First edition from 1915: Three stories from Knulp's life (Fischer's library of contemporary novels. 6th series, volume 10). Fischer, Berlin 1915.

Three stories from Knulp's life. With drawings by Niklaus Stoecklin, Fretz & Wasmuth, Zurich 1944.

Three stories from Knulp's life. With 16 stone drawings by Karl Walser . Suhrkamp, Frankfurt am Main 1963. (Library Suhrkamp . Volume 75). 21st edition. Suhrkamp, Frankfurt am Main 1988, ISBN 3-518-01075-1

Three stories from Knulp's life. Suhrkamp, Frankfurt am Main 1988, ISBN 3-518-38071-0

Literature

Reiner Poppe: Peter Camenzind. Under the wheel. Knulp. (King's explanations and materials. Volume 17). 8th, revised edition. Bange, Hollfeld 1999, ISBN 3-8044-1621-7 

Heimo Schwilk: Hermann Hesse. The life of the glass bead player. Munich 2012, ISBN 978-3-492-05302-0, p. 119.

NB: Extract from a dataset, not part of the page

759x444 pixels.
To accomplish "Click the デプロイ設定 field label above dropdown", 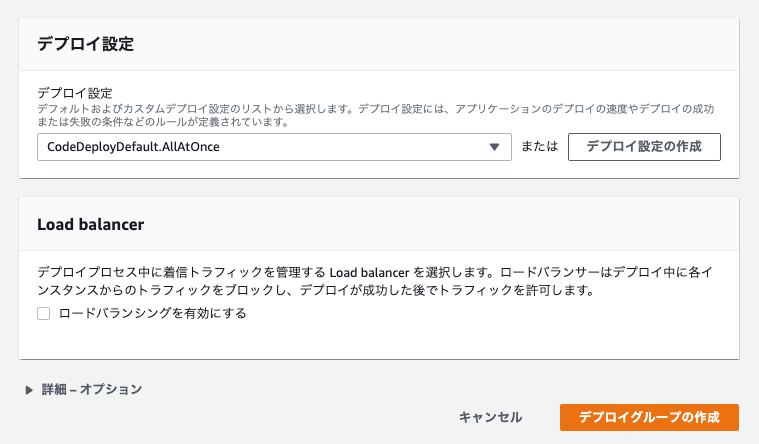I will (75, 92).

Gunnar Decker: Hermann Hesse. The wanderer and his shadow. Biography. Munich 2012, ISBN 978-3-446-23879-4 , pp. 218 and 253.

Hermann Hesse: Knulp. Three stories from Knulp's life. Suhrkamp, Frankfurt am Main 1988, ISBN 3-518-38071-0 , p. 123.

1923 in Neue Freie Presse , quoted from: Siegfried Unseld : Hermann Hesse. Work and impact history . Insel, Frankfurt am Main 1987, ISBN 3-458-32812-2 , p. 61.

Unseld: Hermann Hesse. Frankfurt am Main 1987, p. 58.

Theodore Ziolkowski: The writer Hermann Hesse. Frankfurt am Main 1979, ISBN 3-518-04748-5 , p. 206.